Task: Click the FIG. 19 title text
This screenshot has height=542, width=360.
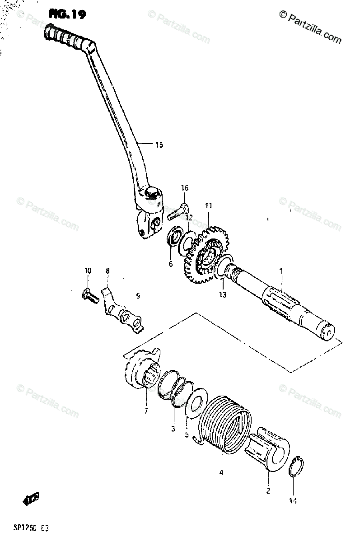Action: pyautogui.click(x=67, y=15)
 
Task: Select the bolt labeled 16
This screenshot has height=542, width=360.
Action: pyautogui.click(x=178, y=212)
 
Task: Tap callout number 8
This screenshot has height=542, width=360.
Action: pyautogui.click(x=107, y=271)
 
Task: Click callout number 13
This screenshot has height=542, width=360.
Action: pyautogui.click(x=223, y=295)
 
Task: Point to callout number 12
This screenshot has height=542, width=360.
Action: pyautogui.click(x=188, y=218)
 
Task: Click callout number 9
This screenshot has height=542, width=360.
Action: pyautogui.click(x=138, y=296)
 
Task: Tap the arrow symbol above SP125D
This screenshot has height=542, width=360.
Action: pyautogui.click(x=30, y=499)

* * *

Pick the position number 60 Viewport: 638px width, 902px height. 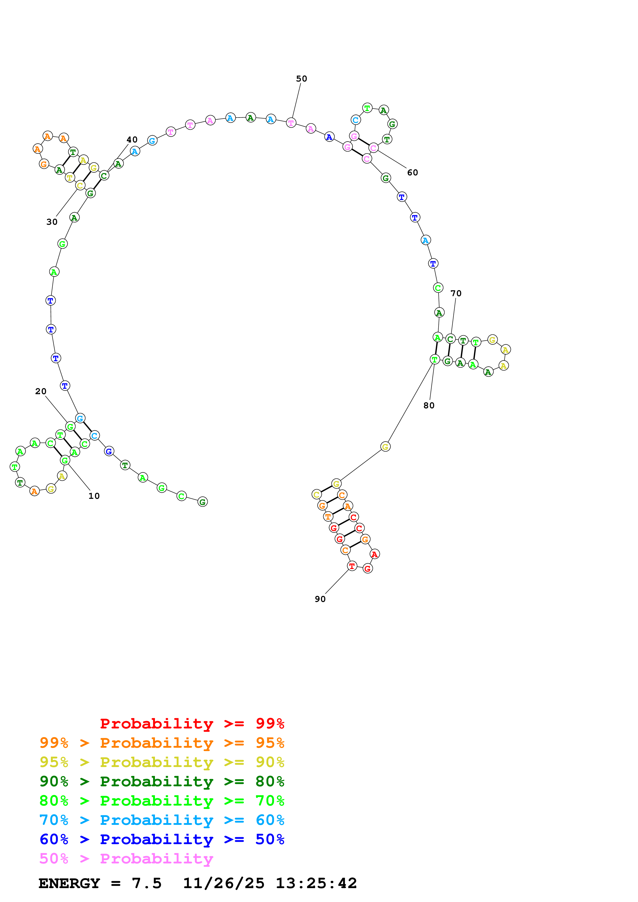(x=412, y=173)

**What the exercise asks:**
Transcribe the entries from the line with "Task: Select the bolt labeled 16" up to and including the line with "Action: pyautogui.click(x=223, y=295)", keeping every line exactly as it appears.

**Solution to the problem:**
Task: Select the bolt labeled 16
This screenshot has height=542, width=360.
Action: pyautogui.click(x=178, y=212)
 
Task: Tap callout number 8
This screenshot has height=542, width=360.
Action: pyautogui.click(x=107, y=271)
 
Task: Click callout number 13
This screenshot has height=542, width=360.
Action: pyautogui.click(x=223, y=295)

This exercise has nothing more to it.